Frustration et désespoir sont le lot tant du malade que de sa famille. “Je trouve très frustrant de ne pas pouvoir parler correctement ni me déplacer dans la maison”, a expliqué une victime de la démence parkinsonienne à qui on demandait ce qui la tourmentait le plus. Les troubles de la personnalité et les trous de mémoire soumettent les membres de la famille à rude épreuve. Les escarres et l’incontinence compliquent encore les soins. Ayant toute sa tête, le malade atteint de S.L.A. est généralement plus coopératif, mais il est entièrement dépendant des autres aux derniers stades de la maladie.
Une pompe aspirante est souvent nécessaire pour désobstruer la gorge du patient atteint de l’une ou de l’autre des maladies. Les aliments doivent être mous et donnés sous forme de petites cuillerées déposées tout au fond de la gorge pour éviter la suffocation. L’oxygène s’impose quand la respiration devient laborieuse.

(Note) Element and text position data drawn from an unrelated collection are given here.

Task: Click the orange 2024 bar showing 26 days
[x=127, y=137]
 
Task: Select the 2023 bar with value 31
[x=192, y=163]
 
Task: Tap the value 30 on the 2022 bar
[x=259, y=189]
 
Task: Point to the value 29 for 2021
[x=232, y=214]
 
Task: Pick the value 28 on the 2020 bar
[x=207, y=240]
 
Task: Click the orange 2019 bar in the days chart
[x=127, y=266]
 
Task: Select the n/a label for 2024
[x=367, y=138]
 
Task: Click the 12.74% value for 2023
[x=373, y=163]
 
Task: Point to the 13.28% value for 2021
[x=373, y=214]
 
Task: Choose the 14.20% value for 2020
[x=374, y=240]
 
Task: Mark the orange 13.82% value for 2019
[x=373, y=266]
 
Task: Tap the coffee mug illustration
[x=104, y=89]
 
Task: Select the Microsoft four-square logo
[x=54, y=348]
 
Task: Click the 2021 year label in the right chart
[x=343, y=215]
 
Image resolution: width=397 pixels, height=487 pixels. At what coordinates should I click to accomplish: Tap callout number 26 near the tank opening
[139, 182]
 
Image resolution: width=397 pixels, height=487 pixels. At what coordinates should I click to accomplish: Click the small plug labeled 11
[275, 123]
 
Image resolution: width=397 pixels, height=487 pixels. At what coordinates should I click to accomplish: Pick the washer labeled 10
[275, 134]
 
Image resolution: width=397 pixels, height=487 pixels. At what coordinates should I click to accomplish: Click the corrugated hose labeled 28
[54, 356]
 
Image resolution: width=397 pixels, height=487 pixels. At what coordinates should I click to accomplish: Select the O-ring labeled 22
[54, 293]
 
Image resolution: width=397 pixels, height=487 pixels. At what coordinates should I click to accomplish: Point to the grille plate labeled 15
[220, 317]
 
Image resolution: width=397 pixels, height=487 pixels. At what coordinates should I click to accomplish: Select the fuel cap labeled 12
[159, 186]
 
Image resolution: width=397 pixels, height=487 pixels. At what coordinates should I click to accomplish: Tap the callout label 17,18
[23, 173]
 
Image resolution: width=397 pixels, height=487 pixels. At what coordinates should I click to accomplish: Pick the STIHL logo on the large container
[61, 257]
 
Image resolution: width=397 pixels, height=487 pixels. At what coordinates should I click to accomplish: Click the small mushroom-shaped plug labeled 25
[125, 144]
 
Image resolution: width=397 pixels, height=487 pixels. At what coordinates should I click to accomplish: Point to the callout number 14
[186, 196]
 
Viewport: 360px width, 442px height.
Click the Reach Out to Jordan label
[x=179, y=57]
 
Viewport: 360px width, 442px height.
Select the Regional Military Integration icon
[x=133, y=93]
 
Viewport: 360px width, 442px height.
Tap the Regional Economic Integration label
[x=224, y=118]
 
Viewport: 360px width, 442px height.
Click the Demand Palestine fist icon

Grâce à un service de soins à domicile, les malades peuvent bénéficier de séances de physiothérapie, de traitements contre les infections et d’un soutien affectif. Entre autres matériels, la Guam Lytico and Bodig Association fournit des appareils orthopédiques, des attelles, des lits et des matelas hospitaliers, des fauteuils roulants et des bassins hygiéniques. Depuis 1970, les patients atteints de démence parkinsonienne sont soignés à la L-dopa, qui atténue la rigidité musculaire et améliore les mouvements lents. Malheureusement, il n’existe aucun remède efficace contre la démence ni contre la SLA.


Lorsque ces maladies se déclarent, la famille proche fait généralement preuve d’une coopération exemplaire. Une femme qui a perdu son père, une sœur et six autres membres de sa famille de la S.L.A. ou de démence parkinsonienne a fait l’éloge des siens en ces termes: “Tous ont eu la gentillesse d’apporter leur aide.” Et du mari de sa sœur malade, elle a dit avec reconnaissance: “Quel amour il a montré! Tous les jours, il l’installait dans un fauteuil roulant et allait la promener.”
Une femme a choisi de rester célibataire pendant de nombreuses années pour soigner sa mère. La SLA avait déjà emporté trois membres de sa famille, et d’autres commençaient à manifester les symptômes. Une autre femme, paralysée de la tête aux pieds depuis 24 ans, avait trois filles, dont deux avaient quitté l’école pour s’occuper d’elle. Elles la tournaient d’un côté sur l’autre toutes les demi-heures, jour et nuit. Des familles qui avaient à leur charge des malades exigeant des soins constants ont estimé nécessaire de les placer dans des hôpitaux, où un personnel qualifié peut s’occuper d’eux correctement.
Voici quelques conseils recueillis auprès de familles qui ont été confrontées à la SLA et à la démence parkinsonienne: être bienveillant mais ferme; ne pas s’impatienter ni trop attendre du malade; avoir foi en Dieu; prier souvent; ménager aux membres de la famille qui passent le plus de temps avec le malade des périodes de tranquillité; organiser de temps en temps des sorties pour le patient et l’aider à assister aux réunions du village ou à d’autres rassemblements; ne pas ressentir de honte à avoir un malade dans la famille; encourager les enfants, les petits-enfants et les amis à rendre visite aux malades, qui se sentent souvent seuls.
Même si la médecine n’a pas encore levé le voile sur les mystères de ces maladies, la situation n’est pas sans espoir pour les victimes et leurs familles. La Bible montre en effet que, bientôt, dans le monde nouveau établi par Dieu, la maladie, la douleur et la mort seront éliminées à jamais; elles seront remplacées par la perfection mentale et physique, avec la vie éternelle en perspective. En outre, nos chers disparus seront ramenés à la vie sur terre. Alors, si l’un de vos proches est touché par la maladie, lisez-lui la Parole de Dieu, la Bible, afin qu’il apprenne l’avenir merveilleux qui est placé devant lui. — Psaume 37:11, 29; Ésaïe 33:24; 35:5-7; Actes 24:15; Révélation 21:3-5.
[Note]
Aux États-Unis, cette affection est connue sous la dénomination de maladie de Lou Gehrig, du nom d’un célèbre joueur de base-ball des New York Yankees mort de cette maladie en 1941.